---
name: nvidia-cuda-kernel-performance-review
description: Use this skill when reviewing CUDA C/C++ kernel sources statically against NVIDIA's published performance guidance — global-memory coalescing, shared-memory bank conflicts, warp divergence, occupancy and register pressure, stream/event concurrency, kernel launch parameter selection. Trigger when the user asks whether a `.cu` or `.cuh` file follows NVIDIA's published performance and correctness guidance, or asks for the exact `nsight-compute` or `nsight-systems` invocation to run themselves.
allowed-tools: Read Grep Glob
metadata:
  author: "github: Raishin"
  version: "0.1.0"
  updated: "2026-05-10"
  category: platform
---

# NVIDIA CUDA Kernel Performance Review

## Purpose

Static review of CUDA C/C++ kernels for memory coalescing, shared-memory bank conflicts, occupancy, register pressure, and stream concurrency against NVIDIA's official CUDA Programming and Best Practices Guides. This skill is doc-anchored: it grounds review findings in NVIDIA's published documentation rather than in a certification blueprint, because no NVIDIA certification currently covers this developer-facing surface as a standalone exam objective.

## Lean operating rules

- Prefer the user's actual `.cu` and `.cuh` sources as evidence; otherwise fall back to documentation-based inference and say so.
- Separate confirmed facts from inference.

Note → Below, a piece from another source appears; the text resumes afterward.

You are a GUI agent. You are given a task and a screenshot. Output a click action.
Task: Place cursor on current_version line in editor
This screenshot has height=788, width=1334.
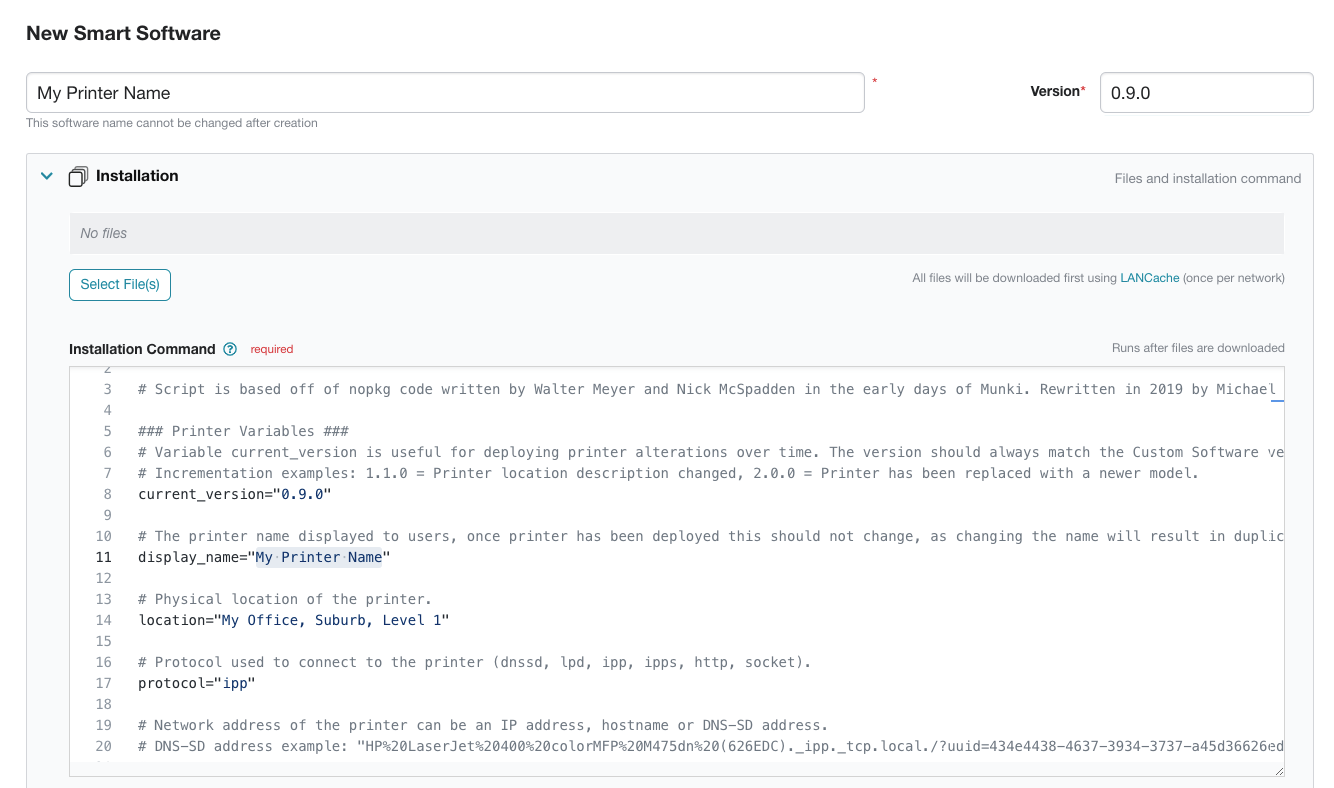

If kernel launch params, register count, or shared-memory usage were not directly read from source, say so.
- Treat global-memory access patterns where adjacent threads in a warp do not access adjacent words as a high finding — coalescing is broken.
- Treat shared-memory access patterns where lanes in a warp hit the same bank with different addresses as a high finding — bank conflicts serialize the warp.
- Treat warp-divergent control flow inside hot loops as a medium finding — occupancy and instruction throughput drop.
- Treat kernel launches with thread-block sizes that are not multiples of 32 as a medium finding — warp utilization is reduced.
- Treat use of `cudaDeviceSynchronize` inside hot paths or per-batch loops as a medium finding — stream concurrency is destroyed.
- Treat absence of `__restrict__` qualifiers on non-aliasing pointer arguments as a low finding — the compiler cannot keep loads in registers.
- Always emit the exact `nsight-compute` and `nsight-systems` commands the user should run for runtime confirmation — do not execute them.

## Response minimum

Return, at minimum:
- the scoped target (kernel inventory and target architectures, global-memory access posture, shared-memory and register posture, occupancy and launch-parameter posture, stream and synchronization posture, recommended Nsight invocations) and evidence level,
- findings labelled critical / high / medium / low,
- recommended NVIDIA-tooling invocations the user should run themselves,
- safe next actions and assumptions or blockers.